** Information supplied **
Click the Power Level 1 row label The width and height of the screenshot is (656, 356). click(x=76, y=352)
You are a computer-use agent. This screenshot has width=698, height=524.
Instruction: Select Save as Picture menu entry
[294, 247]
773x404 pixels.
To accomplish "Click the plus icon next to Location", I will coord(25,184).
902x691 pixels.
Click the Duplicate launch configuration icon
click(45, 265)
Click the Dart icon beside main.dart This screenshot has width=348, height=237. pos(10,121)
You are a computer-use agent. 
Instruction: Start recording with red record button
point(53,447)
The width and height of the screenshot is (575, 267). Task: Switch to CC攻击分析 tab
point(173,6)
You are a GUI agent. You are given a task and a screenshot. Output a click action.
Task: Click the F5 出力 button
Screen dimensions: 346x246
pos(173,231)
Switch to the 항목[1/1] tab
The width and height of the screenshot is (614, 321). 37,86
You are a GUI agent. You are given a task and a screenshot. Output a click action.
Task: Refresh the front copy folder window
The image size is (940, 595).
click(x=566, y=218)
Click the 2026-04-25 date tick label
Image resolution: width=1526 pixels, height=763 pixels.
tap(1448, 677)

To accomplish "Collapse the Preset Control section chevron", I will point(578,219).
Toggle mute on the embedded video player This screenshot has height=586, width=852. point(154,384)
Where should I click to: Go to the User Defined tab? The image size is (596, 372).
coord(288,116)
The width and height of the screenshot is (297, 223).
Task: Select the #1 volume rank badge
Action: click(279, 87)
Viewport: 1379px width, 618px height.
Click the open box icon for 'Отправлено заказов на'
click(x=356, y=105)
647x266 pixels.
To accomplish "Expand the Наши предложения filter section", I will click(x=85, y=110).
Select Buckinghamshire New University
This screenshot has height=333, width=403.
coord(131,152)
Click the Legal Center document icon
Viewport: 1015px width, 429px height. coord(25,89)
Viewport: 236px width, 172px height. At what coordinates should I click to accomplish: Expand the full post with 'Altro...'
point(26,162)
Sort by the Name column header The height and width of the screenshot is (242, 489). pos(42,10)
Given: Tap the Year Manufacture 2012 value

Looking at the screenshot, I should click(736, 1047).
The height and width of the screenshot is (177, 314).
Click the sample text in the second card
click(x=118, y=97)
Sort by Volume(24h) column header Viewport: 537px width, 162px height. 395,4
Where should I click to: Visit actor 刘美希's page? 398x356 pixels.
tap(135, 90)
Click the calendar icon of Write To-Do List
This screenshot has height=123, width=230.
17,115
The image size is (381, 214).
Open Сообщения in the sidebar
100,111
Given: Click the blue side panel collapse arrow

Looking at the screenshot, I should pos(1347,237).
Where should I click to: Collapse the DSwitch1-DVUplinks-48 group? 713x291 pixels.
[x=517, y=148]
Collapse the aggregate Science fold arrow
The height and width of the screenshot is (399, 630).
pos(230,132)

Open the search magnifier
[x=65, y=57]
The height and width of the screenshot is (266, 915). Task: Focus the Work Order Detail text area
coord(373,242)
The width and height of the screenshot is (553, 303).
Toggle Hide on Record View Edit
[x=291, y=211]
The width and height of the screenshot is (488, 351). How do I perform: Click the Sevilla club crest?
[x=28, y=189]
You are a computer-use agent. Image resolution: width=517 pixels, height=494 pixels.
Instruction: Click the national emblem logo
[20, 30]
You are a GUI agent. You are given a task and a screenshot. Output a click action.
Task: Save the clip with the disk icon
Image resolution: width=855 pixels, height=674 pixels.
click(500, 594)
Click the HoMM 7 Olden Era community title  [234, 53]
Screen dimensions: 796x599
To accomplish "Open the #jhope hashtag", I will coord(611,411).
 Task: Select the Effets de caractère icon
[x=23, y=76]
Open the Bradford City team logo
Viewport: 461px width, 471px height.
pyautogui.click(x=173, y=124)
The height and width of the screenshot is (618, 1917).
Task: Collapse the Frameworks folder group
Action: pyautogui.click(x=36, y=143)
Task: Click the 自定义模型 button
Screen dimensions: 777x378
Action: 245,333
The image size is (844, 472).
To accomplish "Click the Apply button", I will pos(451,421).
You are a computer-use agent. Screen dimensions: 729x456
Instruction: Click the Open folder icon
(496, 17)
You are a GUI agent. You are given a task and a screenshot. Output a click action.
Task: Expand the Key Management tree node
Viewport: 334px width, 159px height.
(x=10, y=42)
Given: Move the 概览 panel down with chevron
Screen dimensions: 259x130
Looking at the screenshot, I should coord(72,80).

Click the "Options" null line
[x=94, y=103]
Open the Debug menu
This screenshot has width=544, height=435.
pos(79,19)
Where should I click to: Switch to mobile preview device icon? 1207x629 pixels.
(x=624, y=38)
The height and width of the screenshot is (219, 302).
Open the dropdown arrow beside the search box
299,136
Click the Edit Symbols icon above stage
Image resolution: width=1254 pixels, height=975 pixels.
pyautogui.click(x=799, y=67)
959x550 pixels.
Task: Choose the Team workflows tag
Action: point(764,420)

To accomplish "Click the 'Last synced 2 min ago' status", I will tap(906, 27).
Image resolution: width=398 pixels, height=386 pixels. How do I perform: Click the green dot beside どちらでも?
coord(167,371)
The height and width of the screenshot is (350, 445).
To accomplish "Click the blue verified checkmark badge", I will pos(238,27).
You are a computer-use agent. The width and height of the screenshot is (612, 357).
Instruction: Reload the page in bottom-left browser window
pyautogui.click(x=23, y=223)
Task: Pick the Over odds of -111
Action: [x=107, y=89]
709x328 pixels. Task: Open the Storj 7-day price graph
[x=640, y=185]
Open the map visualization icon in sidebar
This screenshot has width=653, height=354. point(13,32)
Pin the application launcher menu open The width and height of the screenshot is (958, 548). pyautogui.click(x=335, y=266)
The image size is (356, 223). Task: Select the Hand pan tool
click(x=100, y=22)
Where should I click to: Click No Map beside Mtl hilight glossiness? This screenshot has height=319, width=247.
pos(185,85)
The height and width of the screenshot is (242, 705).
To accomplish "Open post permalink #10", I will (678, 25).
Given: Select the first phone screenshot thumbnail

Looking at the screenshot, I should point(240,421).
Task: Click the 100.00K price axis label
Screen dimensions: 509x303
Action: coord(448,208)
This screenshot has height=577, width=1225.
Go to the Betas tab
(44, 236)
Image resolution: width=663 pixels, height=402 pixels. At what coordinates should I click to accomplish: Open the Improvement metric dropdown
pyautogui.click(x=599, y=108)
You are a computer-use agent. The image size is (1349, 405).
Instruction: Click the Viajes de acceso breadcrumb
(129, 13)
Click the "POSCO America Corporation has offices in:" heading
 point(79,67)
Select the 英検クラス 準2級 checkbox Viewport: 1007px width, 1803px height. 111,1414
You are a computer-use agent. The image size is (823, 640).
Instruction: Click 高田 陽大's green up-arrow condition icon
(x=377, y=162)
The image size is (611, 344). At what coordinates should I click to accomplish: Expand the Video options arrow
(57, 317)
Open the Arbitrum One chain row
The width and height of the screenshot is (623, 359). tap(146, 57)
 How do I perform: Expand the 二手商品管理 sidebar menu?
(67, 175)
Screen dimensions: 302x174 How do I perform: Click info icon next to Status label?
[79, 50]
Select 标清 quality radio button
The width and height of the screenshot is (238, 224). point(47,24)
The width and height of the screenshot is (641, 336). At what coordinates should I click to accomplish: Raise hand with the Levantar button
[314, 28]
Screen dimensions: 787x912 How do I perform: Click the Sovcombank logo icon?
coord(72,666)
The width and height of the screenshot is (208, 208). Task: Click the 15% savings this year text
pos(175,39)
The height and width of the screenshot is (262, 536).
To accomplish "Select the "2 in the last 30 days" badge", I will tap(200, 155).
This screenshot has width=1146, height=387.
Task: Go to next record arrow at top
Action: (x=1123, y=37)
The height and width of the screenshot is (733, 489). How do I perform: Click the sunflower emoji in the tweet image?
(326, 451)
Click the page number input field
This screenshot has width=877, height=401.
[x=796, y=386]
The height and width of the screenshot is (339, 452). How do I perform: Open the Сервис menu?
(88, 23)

** What the task asks **
Only the lines above, from the first through the one holding "Task: Click the F5 出力 button", are to be output, and they must be copied exactly.

** Answer **
Click the Power Level 1 row label The width and height of the screenshot is (656, 356). click(x=76, y=352)
You are a computer-use agent. This screenshot has width=698, height=524.
Instruction: Select Save as Picture menu entry
[294, 247]
773x404 pixels.
To accomplish "Click the plus icon next to Location", I will coord(25,184).
902x691 pixels.
Click the Duplicate launch configuration icon
click(45, 265)
Click the Dart icon beside main.dart This screenshot has width=348, height=237. pos(10,121)
You are a computer-use agent. 
Instruction: Start recording with red record button
point(53,447)
The width and height of the screenshot is (575, 267). Task: Switch to CC攻击分析 tab
point(173,6)
You are a GUI agent. You are given a task and a screenshot. Output a click action.
Task: Click the F5 出力 button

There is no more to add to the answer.